TRA JEFF BEZOS E AMAZON

Il tentativo di Microsoft attraverso l’accordo con Amazon è quello di portare la “nostra” concezione del videogioco all’esterno della nicchia, allargare campo e platea per includere anche chi finora ha sempre e solo giocato con un pollice sullo schermino. La scommessa è che azzerando le barriere all’ingresso, trasformando l’acquisto della console nel download di un’app sullo stesso accrocchio con cui fruiscono degli altri contenuti su abbonamento, anche il videogioco (nello specifico il GamePass) entri sommessamente, ma stabilmente, nelle abitudini di consumo delle masse.

Sulla contaminazione tra gaming tradizionale e mobile gaming forse c’è ancora un po’ da lavorare.

Questo approccio, per quanto di sicuro spiegabile guardando al disegno appena illustrato, non tiene tuttavia conto di un fattore: chi compra le console sono bene o male sempre le stesse persone da circa mezzo secolo, all’appello mancano le fasce dei più giovani. E i giovani sono la fascia d’età che (abbastanza ovviamente) gioca di più, solo non lo fa nei modi e con gli strumenti con cui i millennial sono abituati. Se per oggi questo è un problema soprattutto per Microsoft, stabilmente al terzo posto nella corsa a tre con Sony e Nintendo, presto però lo diventerà per tutti coloro che basano il proprio business su un modello che è evidentemente al tramonto.

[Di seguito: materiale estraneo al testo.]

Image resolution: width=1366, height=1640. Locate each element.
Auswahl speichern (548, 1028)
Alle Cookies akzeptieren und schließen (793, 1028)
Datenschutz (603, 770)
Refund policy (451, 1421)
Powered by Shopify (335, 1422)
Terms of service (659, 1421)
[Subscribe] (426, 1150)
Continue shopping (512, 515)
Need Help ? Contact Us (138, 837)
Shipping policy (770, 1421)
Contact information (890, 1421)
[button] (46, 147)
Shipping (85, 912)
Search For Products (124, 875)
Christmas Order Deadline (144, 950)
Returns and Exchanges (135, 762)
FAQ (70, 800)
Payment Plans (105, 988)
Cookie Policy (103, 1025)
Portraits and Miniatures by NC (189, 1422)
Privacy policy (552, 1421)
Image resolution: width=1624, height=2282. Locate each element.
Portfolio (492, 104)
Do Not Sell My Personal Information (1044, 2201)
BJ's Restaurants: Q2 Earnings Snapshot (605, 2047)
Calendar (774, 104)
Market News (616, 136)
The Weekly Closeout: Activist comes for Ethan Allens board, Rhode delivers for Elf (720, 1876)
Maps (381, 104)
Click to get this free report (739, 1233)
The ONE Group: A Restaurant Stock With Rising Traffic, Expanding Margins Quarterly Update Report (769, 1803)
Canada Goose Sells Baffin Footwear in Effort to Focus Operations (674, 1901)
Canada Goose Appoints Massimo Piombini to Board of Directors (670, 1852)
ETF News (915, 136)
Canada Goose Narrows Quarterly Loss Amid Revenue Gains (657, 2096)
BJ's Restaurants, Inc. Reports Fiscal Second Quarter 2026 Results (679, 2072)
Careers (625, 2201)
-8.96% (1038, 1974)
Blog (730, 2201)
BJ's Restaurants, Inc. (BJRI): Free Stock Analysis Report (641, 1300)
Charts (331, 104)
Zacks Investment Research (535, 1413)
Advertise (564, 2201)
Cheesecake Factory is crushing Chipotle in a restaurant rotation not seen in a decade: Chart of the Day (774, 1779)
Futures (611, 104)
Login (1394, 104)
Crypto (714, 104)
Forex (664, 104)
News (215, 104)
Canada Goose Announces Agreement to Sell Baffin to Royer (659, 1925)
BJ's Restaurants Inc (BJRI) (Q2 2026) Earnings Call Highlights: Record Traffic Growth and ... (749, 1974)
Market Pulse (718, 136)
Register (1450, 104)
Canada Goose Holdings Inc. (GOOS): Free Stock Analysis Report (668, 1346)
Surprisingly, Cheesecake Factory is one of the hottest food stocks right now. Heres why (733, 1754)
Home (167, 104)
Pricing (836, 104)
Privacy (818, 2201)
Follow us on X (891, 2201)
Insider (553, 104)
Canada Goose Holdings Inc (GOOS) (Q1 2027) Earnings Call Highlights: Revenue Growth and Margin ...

La struttura dell’industria per come la conosciamo da sempre probabilmente ha i giorni contati: se questo sia un bene o male saranno gli eventi a raccontarlo

La struttura dell’industria per come la conosciamo da sempre probabilmente ha i giorni contati: se questo sia un bene o male saranno gli eventi a raccontarlo. A noi e a chi realizza videogiochi pensati per noi non resta che decidere se rassegnarsi all’estinzione, oppure mostrare apertura verso una concezione diversa e nuova del medium, oltre a scrollarci di dosso quella stantia nostalgia conservatrice, tanto pericolosa quanto artefatta. Mi viene in mente il paragone col rap: nel 2004 Fabri Fibra scriveva nel suo ultimo (e pesantissimo) album indie Mr. Simpatia che l’Italia è “mafia dell’industria discografica, dove i 70enni decidono anche la grafica”. Nel giro di 20 anni il rap si è preso l’intera industria musicale, alla faccia dei soloni e di quelli che “la musica è finita nel 1969”. Ho l’impressione che il videogioco si trovi allo stesso punto della strada, ma stia cercando la propria via sfogliando le pagine stropicciate di un TuttoCittà.